Although not as famous as Hughes’s more renowned poems like “The Negro Speaks of Rivers,” “The Weary Blues,” or “Dream Deferred,” which inspired the famous stage play A Raisin in the Sun, “Me and the Mule” espouses an important and powerful message about selfhood, urging fellow Black people never to allow mistreatment to forget how to be proud of their heritage and history. Hughes ends the poem by urging its subject to stand up and loudly defend his dignity by saying he is “Black—and don't give a damn! / You got to take me / Like I am” (Lines 6-8).

Poet Biography

Langston Hughes was a famous poet, writer, playwright, and activist. One of the originators of Jazz poetry, Hughes is one of the best-known poets of the Harlem Renaissance.

James Mercer Langston Hughes was born on February 1, 1901, in Joplin, Missouri. Hughes’s mother, schoolteacher Caroline Langston, came from a family deeply involved in education and Black activism. She and Hughes’s father, James Nathaniel Hughes, had two children. However, soon after Hughes’s birth, his parents divorced and James Hughes left the family to seek refuge from racism in Cuba. After the divorce, Hughes’s mother was forced to travel, seeking employment and stability. Due to Caroline’s dire financial situation, Hughes was primarily raised by his maternal grandmother Mary Langston in Lawrence, Kansas. Over the course of her life, Mary Langston inspired a sense of Black pride in Hughes that later came to define his writing.

After his grandmother’s death, Hughes lived with family friends before joining his mother in Lincoln, Illinois. Hughes cultivated his writing as a student at Columbia University, where he published his work under a pen name. Hughes struggled with the racial prejudice he experienced while attending Columbia, which ultimately led him to leave school in 1922.

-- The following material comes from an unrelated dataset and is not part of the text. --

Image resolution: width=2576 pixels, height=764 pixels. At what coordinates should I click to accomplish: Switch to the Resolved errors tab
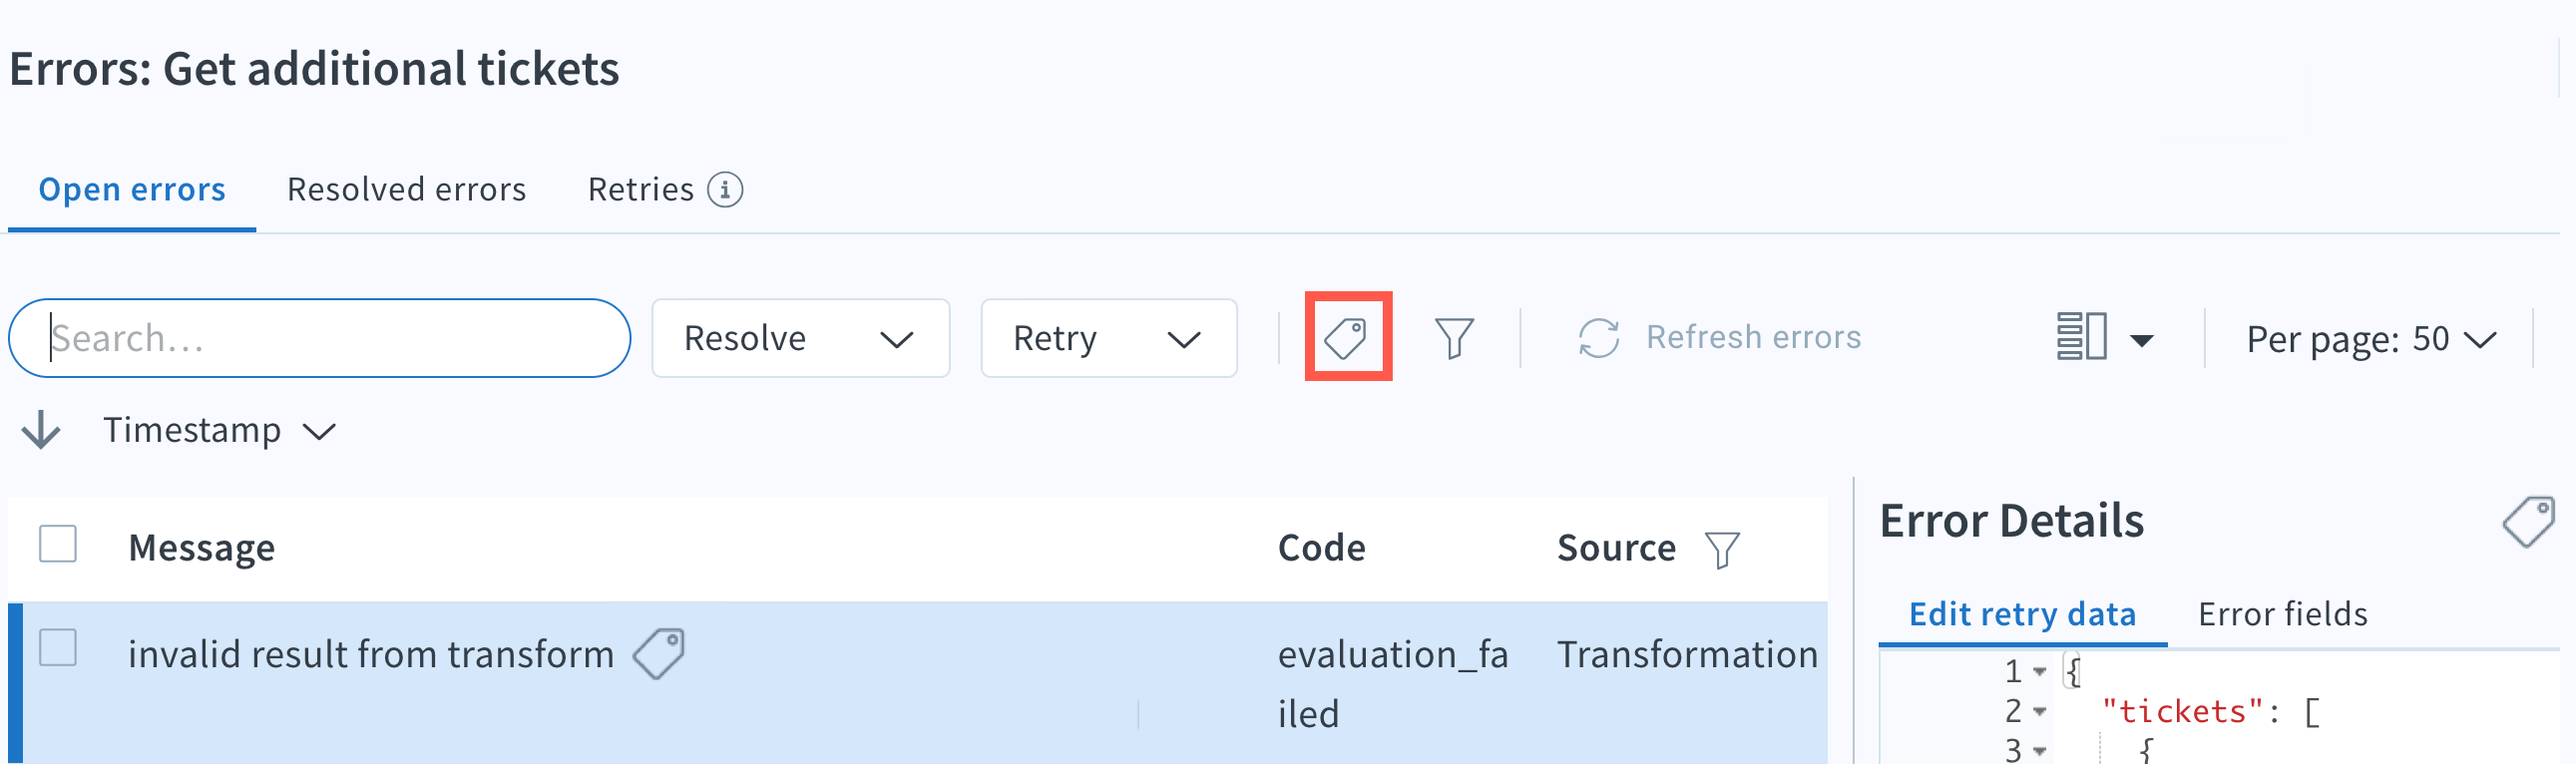(406, 189)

Hughes spent a portion of the 1920s abroad, first as a Marine, and later as an expatriate in London, England, before returning to the United States. In 1929, he graduated with a BA from Lincoln University. Hughes spent the remainder of his life in the Harlem neighborhood of New York City. Hughes’s sexuality has been long debated by scholars. At different points in his life, he identified with various theoretical, philosophical, and political movements, including Humanism and Communism. Hughes died on May 22, 1967, from complications of abdominal surgery and prostate cancer. He was 66 years old.

Poem Text

Hughes, Langston. “Me and the Mule.” 1942. All Poetry.

Summary

In the first stanza, the speaker considers his mule, which always smiles. The choice of animal is important: Mules are draft animals specifically domesticated for hard labor. The poem explains why the mule’s grin affects the speaker so much: The animal has “been a mule so long / He's forgotten about his race” (Lines 3-4). The use of the word “race,” rather than a word like “animal” or “species,” aligns the mule with the human, linking its unawareness of its identity with that of the speaker.

The second stanza deepens the connection, as the speaker declares “I'm like that old mule— / Black” (Lines 5-6). The speaker means that his mule and he, a Black man, hold a similar place in society, often denied dignity. However, the speaker and the mule “don’t give a damn” about the way society views them and grin anyway, despite their low social status. In the final two lines of the poem, the speaker spells out the approach to others that guides his sense of self: “You got to take me / Like I am” (Lines 7-8). The mule and the metaphor fall away as the speaker issues a command to readers, insisting, in a stand of racial pride, that he be accepted fairly by society, regardless of his race.